### Assignment:
Can you extract the stretch of the post on the classic mother sauces below, from "Gents, I was" through "care to share.", copying it word for word?

### Passage provided:
Gents, I was fumbling around the web today and found myself going down rabbit trails concerning the classic five mother sauces of Franco cuisine. Namely; Veloute, Bechamel, Espagnole, Hollandaise, and Mayonnaise. Really it should be either six to include tomato sauce or five and occlude the Mayo. Mayo is not typically a cooked sauce anyway so some cooks only recognise the tomato sauce. I do think(though I am not certain) that Mayo was one of the big five when such things were first established. And anyone who has ever made a skillet full of sausage gravy to pour over scones(biscuits to us Yanks) has certainly made and knows what a Bechamel is even if they don't call it that. The essence of these sauces cross all of the classic European cooking styles so I am not asking to reinvent the wheel. Mostly just looking for techniques and favourite little nuances if you care to share.

### Dataset records:
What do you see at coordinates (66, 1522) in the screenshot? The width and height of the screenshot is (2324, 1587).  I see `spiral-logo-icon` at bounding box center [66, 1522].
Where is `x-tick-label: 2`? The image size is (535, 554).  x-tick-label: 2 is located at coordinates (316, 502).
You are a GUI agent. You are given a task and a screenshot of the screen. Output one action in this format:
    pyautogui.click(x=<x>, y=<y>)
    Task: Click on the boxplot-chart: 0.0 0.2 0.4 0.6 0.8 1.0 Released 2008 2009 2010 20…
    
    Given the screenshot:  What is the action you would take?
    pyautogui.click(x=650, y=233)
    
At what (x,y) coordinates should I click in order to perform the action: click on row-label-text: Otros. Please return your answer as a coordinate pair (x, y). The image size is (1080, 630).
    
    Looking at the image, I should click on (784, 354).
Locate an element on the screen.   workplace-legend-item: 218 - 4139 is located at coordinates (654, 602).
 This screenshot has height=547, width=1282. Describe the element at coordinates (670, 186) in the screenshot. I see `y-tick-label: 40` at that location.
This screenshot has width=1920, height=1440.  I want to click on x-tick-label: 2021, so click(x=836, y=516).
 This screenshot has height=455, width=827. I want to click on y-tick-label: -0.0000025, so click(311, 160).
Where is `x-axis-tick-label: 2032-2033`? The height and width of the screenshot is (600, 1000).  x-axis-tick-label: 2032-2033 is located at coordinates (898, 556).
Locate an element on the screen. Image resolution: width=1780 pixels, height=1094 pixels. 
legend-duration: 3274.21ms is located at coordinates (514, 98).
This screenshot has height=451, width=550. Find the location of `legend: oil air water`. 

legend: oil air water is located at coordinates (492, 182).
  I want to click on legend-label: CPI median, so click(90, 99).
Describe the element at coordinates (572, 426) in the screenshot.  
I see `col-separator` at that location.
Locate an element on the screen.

### Output for this task:
Gents, I was fumbling around the web today and found myself going down rabbit trails concerning the classic five mother sauces of Franco cuisine. Namely; Veloute, Bechamel, Espagnole, Hollandaise, and Mayonnaise. Really it should be either six to include tomato sauce or five and occlude the Mayo. Mayo is not typically a cooked sauce anyway so some cooks only recognise the tomato sauce. I do think(though I am not certain) that Mayo was one of the big five when such things were first established. And anyone who has ever made a skillet full of sausage gravy to pour over scones(biscuits to us Yanks) has certainly made and knows what a Bechamel is even if they don't call it that. The essence of these sauces cross all of the classic European cooking styles so I am not asking to reinvent the wheel. Mostly just looking for techniques and favourite little nuances if you care to share.